4) The probability distribution for this parameter set (each site) is estimated by a Markov Chain Monte Carlo simulation.

a) The ML parameter vector [oriML , terML], corresponding to the maximum likelihood, is used as the initial state [orit , tert]. b) Using the current (t) parameter vector with likelihood Lt, a proposal parameter vector is made by altering both [orit and tert] using a Gaussian random number with mean zero and variance sigma. c) The likelihood (Lp) of the proposal parameter vector is calculated for the chromosome partition. The proposal is accepted as the new state (t+1) if there is an increase in log likelihood. Otherwise, the proposal is accepted with a probability equal to Lp/Lt [10^(LLt – LLt)], using a uniform random number. c) The value of sigma is determined by a “burn-in” procedure [subroutine BurnInSite()]. An arbitrary value of sigma is used on input and progressively decreased until the average acceptance rate is ~50% over a cycle of 100 trials. d) Starting from the final burn-in parameter vector, a simulation of 10,000 accepted trails is made using the value of sigma from the burn-in series. [subroutine: MCMCOT()] e) All 10,000 accepted parameter vectors are stored. On completion, these are sorted according to ori or ter and the range that included 95% of the values determined for each parameter. f) Postscript images using the 10,000 accepted [ori , ter] pairs is made (MCMCv1.ps and MCMCv2.ps) showing the range of [ori , ter] giving “similar” likelihood values (i.e., within a preset significance range).

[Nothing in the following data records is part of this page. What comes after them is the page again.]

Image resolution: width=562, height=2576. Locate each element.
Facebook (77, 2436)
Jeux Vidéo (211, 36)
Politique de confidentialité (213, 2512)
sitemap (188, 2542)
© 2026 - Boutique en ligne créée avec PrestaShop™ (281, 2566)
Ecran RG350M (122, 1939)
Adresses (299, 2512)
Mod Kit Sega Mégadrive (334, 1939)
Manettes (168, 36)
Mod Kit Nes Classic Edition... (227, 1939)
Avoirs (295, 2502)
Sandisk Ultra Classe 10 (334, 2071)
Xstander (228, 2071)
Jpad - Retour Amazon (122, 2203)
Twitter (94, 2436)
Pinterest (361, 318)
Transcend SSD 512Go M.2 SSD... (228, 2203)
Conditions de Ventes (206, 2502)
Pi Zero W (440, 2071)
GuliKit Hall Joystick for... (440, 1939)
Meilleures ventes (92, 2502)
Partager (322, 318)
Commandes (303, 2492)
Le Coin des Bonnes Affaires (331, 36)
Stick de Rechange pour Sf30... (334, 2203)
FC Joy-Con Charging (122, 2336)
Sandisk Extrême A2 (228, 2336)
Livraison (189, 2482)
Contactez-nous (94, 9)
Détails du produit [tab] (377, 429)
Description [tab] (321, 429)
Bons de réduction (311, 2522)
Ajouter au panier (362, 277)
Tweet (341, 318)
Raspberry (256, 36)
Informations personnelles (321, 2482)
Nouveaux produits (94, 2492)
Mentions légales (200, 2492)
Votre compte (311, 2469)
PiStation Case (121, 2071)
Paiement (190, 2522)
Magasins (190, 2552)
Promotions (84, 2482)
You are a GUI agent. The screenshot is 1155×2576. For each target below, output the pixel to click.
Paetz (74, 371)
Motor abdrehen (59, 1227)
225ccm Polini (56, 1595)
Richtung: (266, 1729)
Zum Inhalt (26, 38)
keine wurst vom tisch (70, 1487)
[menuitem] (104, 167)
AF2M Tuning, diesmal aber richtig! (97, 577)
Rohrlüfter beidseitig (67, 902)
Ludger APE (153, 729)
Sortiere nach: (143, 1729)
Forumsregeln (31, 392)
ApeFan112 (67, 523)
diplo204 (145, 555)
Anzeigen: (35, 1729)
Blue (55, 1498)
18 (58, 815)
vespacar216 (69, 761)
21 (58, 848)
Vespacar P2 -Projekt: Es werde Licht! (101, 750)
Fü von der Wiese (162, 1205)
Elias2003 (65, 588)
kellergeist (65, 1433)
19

5) The MCMC simulation produces an [ori , ter] pair with the maximum likelihood. This is usually slightly different from that determined by the initial simplex because of jaggedness in the likelihood surface. This value is used as an initial guess in a final simplex optimization with smaller step size. The final simplex [oriML , terML] together with the 95% range from 4e) is saved as the model estimated [O,T].

SkewOTLikelihoodPlot: Postscript plot of the estimated [ori, ter] likelihood surface

Steps Include [E. coli example]: A) Command line defines control file [example: OTplot_cntl_NC_000913.txt] 1) Input path to nucleotide sequence file [example: genomeseq_NC_000913.txt] 2) Input path to annotation file [example: colorseq_NC_000913.txt] which contains the annotated type of each nucleotide site. 3) Chromosome length and positions of ori and ter (nts). The latter are used to initiate the MCMC simulation.

C) Initiate a MCMC simulation as in SkewOTLocation. Accepted values of [S1 , S2] pairs are plotted in the [o,t] plane at two positions. The log likelihood value is converted to a color scale and plotted as a square centering on [S1 , S2] and [S2 , S1].

D) Output is saved as a postscript file (plot.ps).